Thread: Re: Trigger more frequent autovacuums of heavy insert tables

Re: Trigger more frequent autovacuums of heavy insert tables

From
Greg Sabino Mullane
Date:
I really appreciate all the work to make vacuum better. Anything that helps our problem of autovacuum not scaling well for large tables is a win.

I'm not overly familiar with this part of the code base, but here are some questions/ideas:

+       /*
+        * Every block marked all-frozen in the VM must also be marked
+        * all-visible.
+        */
+       if (new_rel_allfrozen > new_rel_allvisible)
+               new_rel_allfrozen = new_rel_allvisible;
+

Maybe tweak either the comment, or the code, as I read that comment as meaning:

if (new_rel_allfrozen > new_rel_allvisible)
  new_ral_allvisible = new_rel_allfrozen;

+                       /*
+                        * If we are modifying relallvisible manually, it is not clear
+                        * what relallfrozen value would make sense. Therefore, set it to
+                        * -1, or unknown. It will be updated the next time these fields
+                        *  are updated.
+                        */
+                       replaces[ncols] = Anum_pg_class_relallfrozen;
+                       values[ncols] = Int32GetDatum(-1);

Do we need some extra checks later on when we are actually using this to prevent negative numbers in the calculations? It's only going to make pcnt_unfrozen something like 1.0001 but still might want to skip that.

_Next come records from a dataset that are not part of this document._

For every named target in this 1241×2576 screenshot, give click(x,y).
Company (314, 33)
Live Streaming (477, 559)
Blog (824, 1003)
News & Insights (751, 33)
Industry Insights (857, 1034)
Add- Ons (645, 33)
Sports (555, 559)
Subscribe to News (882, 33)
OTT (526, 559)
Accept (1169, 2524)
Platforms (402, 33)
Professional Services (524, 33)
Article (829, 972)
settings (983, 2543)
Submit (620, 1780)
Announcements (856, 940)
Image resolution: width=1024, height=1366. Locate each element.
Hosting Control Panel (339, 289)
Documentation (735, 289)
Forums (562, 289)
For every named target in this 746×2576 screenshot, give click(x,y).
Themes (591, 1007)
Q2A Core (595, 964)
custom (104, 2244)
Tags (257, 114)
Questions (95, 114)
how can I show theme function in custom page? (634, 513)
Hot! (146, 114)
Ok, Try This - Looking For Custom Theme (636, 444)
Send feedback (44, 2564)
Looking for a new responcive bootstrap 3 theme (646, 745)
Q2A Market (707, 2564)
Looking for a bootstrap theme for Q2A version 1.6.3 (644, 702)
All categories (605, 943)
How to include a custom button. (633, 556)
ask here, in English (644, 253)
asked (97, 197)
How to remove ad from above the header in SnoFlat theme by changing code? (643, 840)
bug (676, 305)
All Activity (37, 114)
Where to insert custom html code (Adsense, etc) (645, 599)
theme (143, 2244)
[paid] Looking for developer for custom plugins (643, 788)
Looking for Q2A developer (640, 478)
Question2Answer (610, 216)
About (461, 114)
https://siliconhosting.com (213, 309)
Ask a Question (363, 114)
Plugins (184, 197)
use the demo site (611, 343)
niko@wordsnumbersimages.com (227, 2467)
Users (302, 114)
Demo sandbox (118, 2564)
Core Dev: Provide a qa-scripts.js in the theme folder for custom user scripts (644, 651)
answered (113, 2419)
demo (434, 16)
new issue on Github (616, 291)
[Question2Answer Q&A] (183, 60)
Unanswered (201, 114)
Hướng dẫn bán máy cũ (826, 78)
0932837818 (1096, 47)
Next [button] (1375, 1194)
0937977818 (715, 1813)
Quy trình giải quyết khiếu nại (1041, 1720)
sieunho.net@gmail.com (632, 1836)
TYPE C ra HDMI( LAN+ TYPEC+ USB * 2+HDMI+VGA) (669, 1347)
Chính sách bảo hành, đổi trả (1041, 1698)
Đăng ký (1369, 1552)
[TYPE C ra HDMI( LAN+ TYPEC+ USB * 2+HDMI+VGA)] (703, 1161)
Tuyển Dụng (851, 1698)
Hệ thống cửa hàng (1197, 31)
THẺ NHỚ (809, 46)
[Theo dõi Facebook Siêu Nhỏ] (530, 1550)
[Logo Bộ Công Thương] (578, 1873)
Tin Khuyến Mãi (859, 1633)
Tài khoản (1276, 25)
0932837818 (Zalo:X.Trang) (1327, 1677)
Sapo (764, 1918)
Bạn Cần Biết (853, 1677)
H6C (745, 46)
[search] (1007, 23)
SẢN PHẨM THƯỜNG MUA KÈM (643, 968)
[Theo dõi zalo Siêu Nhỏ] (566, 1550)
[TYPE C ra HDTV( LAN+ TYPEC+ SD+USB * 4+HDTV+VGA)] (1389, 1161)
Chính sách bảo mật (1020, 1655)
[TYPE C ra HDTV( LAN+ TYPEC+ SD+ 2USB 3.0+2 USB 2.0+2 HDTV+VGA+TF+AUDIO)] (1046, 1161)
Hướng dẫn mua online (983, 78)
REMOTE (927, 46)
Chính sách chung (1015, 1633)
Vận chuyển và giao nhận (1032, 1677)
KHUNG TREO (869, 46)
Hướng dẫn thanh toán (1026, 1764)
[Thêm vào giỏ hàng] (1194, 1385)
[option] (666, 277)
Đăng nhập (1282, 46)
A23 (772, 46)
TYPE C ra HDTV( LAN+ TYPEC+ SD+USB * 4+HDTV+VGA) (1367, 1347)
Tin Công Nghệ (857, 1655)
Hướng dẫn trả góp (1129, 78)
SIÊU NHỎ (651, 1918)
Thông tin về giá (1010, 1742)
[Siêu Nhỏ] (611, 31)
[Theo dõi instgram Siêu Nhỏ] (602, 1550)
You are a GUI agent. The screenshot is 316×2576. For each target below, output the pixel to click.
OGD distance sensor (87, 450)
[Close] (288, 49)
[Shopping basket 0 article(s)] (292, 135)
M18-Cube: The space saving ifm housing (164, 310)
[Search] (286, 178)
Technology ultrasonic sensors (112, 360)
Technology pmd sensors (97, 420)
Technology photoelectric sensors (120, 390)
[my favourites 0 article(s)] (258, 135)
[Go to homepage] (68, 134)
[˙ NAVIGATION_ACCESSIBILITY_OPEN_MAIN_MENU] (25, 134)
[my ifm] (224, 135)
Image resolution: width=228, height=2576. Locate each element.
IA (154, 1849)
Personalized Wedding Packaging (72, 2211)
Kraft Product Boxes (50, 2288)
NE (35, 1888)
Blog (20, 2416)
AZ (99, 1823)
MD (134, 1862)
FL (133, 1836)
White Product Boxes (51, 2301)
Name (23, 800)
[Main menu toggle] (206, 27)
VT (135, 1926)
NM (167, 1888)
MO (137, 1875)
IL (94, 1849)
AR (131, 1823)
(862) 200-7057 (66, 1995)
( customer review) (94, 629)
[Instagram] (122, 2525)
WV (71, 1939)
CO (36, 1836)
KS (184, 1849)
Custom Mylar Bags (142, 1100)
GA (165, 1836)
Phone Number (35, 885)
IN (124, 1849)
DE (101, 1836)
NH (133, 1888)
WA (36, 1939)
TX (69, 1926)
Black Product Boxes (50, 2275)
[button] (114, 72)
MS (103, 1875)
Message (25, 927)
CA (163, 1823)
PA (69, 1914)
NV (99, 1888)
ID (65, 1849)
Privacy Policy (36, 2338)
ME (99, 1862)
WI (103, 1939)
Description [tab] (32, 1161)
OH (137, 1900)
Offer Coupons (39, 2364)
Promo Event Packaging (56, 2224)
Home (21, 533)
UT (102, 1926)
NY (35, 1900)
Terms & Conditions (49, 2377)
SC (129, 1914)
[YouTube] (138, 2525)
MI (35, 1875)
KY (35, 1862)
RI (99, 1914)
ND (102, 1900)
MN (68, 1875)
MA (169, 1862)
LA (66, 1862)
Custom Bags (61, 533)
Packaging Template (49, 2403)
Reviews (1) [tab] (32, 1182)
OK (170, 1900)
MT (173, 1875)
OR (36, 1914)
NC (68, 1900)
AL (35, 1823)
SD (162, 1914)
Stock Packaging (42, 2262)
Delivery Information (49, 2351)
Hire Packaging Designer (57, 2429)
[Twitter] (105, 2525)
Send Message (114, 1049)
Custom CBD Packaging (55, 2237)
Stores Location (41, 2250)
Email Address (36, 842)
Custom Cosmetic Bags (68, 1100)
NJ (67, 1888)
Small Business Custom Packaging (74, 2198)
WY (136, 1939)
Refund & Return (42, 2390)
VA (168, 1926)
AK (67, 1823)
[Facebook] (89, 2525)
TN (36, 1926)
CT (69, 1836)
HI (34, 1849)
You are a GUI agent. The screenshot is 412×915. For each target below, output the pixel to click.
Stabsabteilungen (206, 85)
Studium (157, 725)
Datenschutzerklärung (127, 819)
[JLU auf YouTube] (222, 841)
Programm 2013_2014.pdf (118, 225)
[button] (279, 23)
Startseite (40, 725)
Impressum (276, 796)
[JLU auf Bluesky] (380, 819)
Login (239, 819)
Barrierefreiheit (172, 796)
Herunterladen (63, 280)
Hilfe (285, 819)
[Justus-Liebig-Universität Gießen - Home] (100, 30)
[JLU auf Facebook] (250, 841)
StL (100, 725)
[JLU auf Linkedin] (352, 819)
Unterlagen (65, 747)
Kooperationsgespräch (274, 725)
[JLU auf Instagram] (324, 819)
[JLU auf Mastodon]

In autovacuum.c, seems we could simplify some of the logic there to this?:

if (relpages > 0 && reltuples > 0) {

  relallfrozen = classForm->relallfrozen;
  relallvisible = classForm->relallvisible;

  if (relallvisible > relpages)
    relallvisible = relpages;

  if (relallfrozen > relallvisible)
    relallfrozen = relallvisible;

  pcnt_unfrozen = 1 - ((float4) relallfrozen / relpages);

}
vacinsthresh = (float4) vac_ins_base_thresh + vac_ins_scale_factor * reltuples * pcnt_unfrozen;

Again, I'm not clear under what circumstances will relallvisible > relpages?

Cheers,
Greg


Re: Trigger more frequent autovacuums of heavy insert tables

From
wenhui qiu
Date:
Hi Melanie Plageman 
   Thank you for working on this ,Actually, there were two patches aimed at optimizing vacuum-triggered processes, and one of them reached a consensus and has been committed:https://commitfest.postgresql.org/52/5046/  , https://commitfest.postgresql.org/51/5395/, Maybe referring to the already committed patch and setting a maximum value for vacuum_max_ins_threshold would be more acceptable.


Thanks 

On Thu, Feb 6, 2025 at 6:08 AM Melanie Plageman <melanieplageman@gmail.com> wrote:
On Thu, Jan 16, 2025 at 5:50 PM Melanie Plageman
<melanieplageman@gmail.com> wrote:
>
> On Thu, Jan 16, 2025 at 4:43 PM Melanie Plageman
> <melanieplageman@gmail.com> wrote:
> >
> > On Fri, Oct 25, 2024 at 11:14 AM Melanie Plageman
> > <melanieplageman@gmail.com> wrote:
> > >
> > > I've done something similar to this in attached v2.
> >
> > This needed a rebase. See attached v4.
>
> Whoops -- docs didn't build. Attached v5.

Outside of the positive performance impact of vacuuming pages before
they go cold (detailed in my first email [1]), there is also a
substantial positive effect with this patch for large tables with
substantial cold regions: fewer anti-wraparound vacuums and more
frequent normal/aggressive vacuums

With the default vacuum settings, you often see an append-only table
devolve to _only_ anti-wraparound vacuums after the first aggressive
vacuum. I ran an insert-only workload for an hour (with 32 clients and
synchronous commit off to maximize the amount of data inserted) with
the default vacuum settings. On master, after the first aggressive
vacuum, we do only anti-wraparound vacuums (and only two of these are
triggered). With the patch, after the first aggressive vacuum, 10 more
vacuums are triggered -- none of which are anti-wraparound vacuums.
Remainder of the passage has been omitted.